Con queste ed altre simili espressioni il mio povero cuore era tutto infiammato di santa carità, e così acceso del santo amore di Dio, che più non poteva contenerlo. Ero fuori di me stessa, ed in questa situazione andavo ripetendo: «Gesù mio, datemi la sicurezza di amarvi e di amarvi in eterno. E se per mia somma disgrazia non vi avessi ad amare per l’eternità, vi prego, vi supplico di levarmi la vita in questo momento che per pura vostra misericordia la povera anima mia vi ama e vi ama di cuore. Voi lo vedete, voi lo sapete se in questo momento vi amo! Vi prego di aver pietà del mio cuore, che già per il passato feriste del vostro santo amore».

Fatte queste espressioni, non potendo più reggere, né contenere l’amore e la santa carità che faceva dolce strazio del mio povero cuore, mi abbandonai in braccio del medesimo amore, acciocché facesse dolce scempio di me.

62.5. Ho scolpito nel tuo cuore il mio nome


In questo tempo fui rapita da dolcissimo sonno, e l’anima mia godeva una perfetta quiete di soavità ripiena; in questo tempo che dolcemente riposavo, tornai a vedere il divino infante, il mio caro Gesù, che nelle sue mani divine teneva il mio cuore. Scolpito in esso cuore vedevo a caratteri d’oro ed indelebili il nome santissimo di Gesù e sentivo dirmi: «Vivi sicura che, mi amerai, e mi amerai per sempre, ho scolpito nel tuo cuore il mio nome, non potrai dimenticarlo giammai».

Queste amorose parole furono per me di tanta consolazione, che restai pienamente contenta, rendendo infinite grazie al Signore, che si fosse per sua infinita bontà compiaciuto di appagare le ardenti mie brame, umiliandomi profondamente per la grazia ricevuta riconoscendomi affatto indegna, resi le dovute grazie al Signore.

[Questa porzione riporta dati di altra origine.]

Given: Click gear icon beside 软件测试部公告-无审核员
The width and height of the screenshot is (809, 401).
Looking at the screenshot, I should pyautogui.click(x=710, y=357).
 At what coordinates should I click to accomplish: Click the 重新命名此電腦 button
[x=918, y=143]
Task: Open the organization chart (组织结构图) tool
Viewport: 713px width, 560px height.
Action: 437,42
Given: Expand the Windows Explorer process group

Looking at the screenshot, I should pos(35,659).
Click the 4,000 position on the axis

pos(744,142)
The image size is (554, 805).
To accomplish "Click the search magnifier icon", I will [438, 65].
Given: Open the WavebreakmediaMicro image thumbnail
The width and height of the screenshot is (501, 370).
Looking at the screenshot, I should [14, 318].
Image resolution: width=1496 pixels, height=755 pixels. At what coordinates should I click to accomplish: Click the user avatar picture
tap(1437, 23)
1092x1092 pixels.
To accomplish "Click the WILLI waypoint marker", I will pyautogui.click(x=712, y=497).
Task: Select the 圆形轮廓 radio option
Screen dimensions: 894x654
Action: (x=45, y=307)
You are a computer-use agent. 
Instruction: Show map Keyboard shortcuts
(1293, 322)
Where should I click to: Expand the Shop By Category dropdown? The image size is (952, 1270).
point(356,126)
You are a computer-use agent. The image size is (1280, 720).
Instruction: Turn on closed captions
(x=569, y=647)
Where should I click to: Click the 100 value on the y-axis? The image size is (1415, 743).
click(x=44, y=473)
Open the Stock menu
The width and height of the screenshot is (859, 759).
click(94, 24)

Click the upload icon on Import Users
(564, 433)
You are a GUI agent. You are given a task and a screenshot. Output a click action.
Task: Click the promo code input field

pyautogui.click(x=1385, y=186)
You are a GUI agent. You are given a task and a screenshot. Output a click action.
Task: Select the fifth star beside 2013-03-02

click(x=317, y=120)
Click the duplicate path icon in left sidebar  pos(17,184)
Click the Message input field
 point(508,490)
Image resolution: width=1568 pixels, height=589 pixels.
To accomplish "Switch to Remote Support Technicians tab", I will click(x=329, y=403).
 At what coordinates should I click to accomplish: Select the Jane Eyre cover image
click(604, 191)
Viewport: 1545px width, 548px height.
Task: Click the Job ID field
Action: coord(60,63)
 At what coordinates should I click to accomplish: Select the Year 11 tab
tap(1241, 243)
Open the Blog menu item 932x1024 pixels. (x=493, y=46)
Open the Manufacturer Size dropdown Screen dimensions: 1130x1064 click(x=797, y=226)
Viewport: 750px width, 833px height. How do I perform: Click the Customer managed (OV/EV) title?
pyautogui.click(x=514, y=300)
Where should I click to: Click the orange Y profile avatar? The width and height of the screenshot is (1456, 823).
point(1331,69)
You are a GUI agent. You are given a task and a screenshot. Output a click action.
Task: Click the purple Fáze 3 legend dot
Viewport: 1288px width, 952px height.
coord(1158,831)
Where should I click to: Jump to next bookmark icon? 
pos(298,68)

Il giorno 27 dicembre 1821, avevo passato questi tre giorni in una perfetta quiete e in una pace di paradiso, godendo nell’anima una dolcezza tutta spirituale, mi sentivo tutta trasportata dal santo amore di Dio, non avendo altro pensiero che perfezionare la mia povera anima, per renderla così grata al suo amorosissimo Dio.